Abdominal ultrasonography can be useful in the non-invasive, diagnostic work-up of many disorders causing vomiting. Detectable problems include disorders of the liver (e.g. inflammatory disease, abscesses, cirrhosis, neoplasia and vascular problems), gastrointestinal foreign bodies, gall bladder problems (cholecystitis, choleliths), pancreas problems (pancreatitis, cysts, neoplasia) gastric and intestinal wall thickening, intestinal masses, and intussusceptions. An ultrasound guided fine needle aspirate or true-cut biopsy may be preformed.

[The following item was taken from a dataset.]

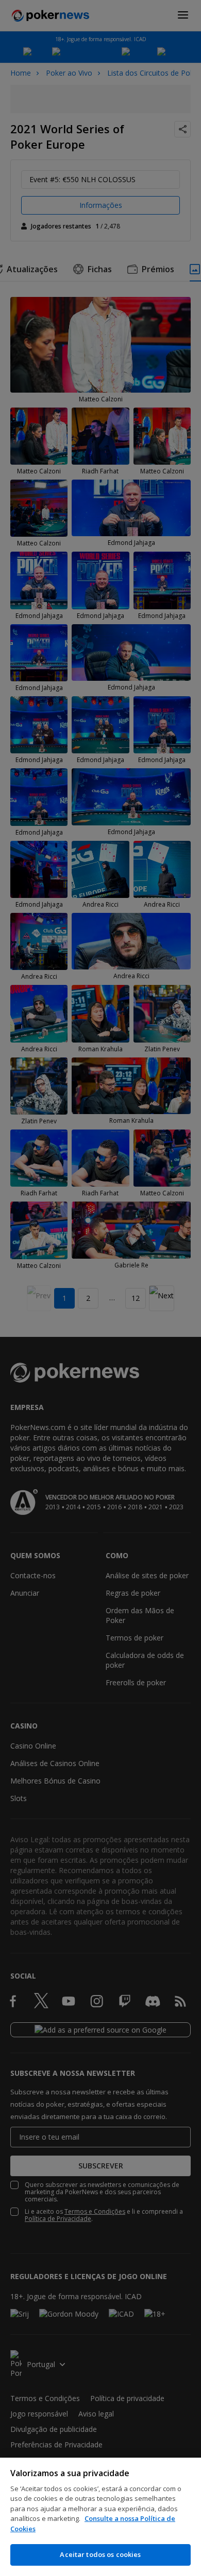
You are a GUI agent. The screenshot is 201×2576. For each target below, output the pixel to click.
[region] (100, 2517)
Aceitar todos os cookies (100, 2554)
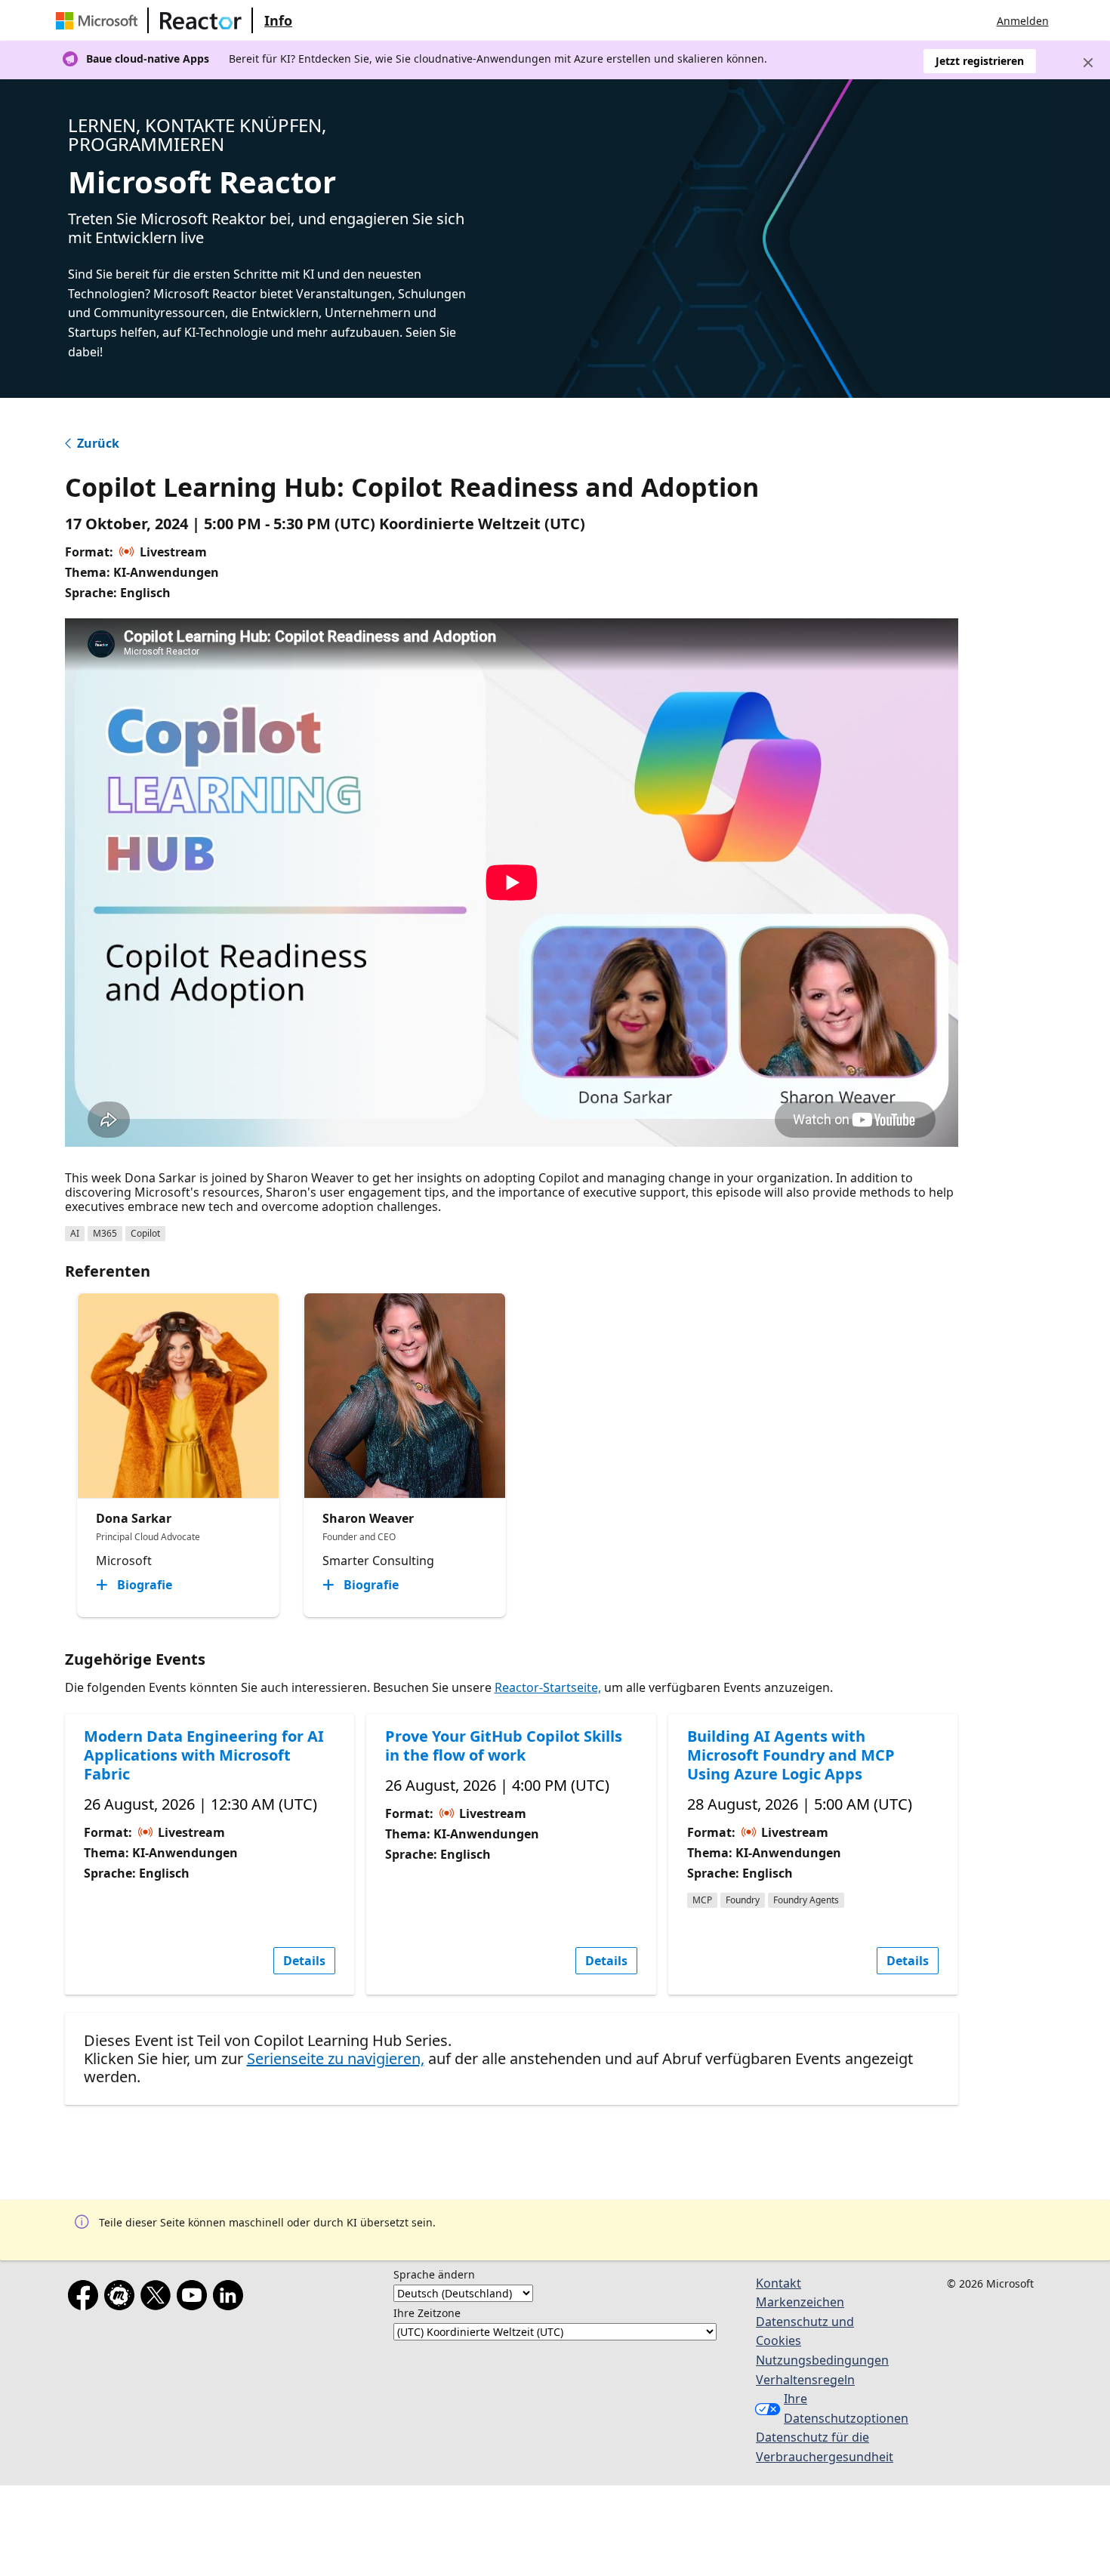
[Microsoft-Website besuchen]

A reliable and mostly cost-efficient diagnostic tool currently available for evaluation of chronic vomiting is flexible gastrointestinal endoscopy. Endoscopy offers the best means of directly examining the gastric and duodenal mucosal surfaces, lumen and obtaining mucosal biopsies and mucosal brush cytology. It cannot be stressed enough that when performing endoscopy, always obtain gastric and duodenal biopsies, even if the mucosa looks normal because normal gastric biopsy may support gastric motility disorder. Check a urea culture for Helicobacter spp.
If endoscopy is unavailable, then exploratory abdominal surgery and full thickness biopsies may be indicated. The surgeon should evaluate the entire abdomen noting each organ. Full-thickness biopsies should be collected from the stomach, duodenum, ileum, jejunum, pancreas, liver, and lymph nodes.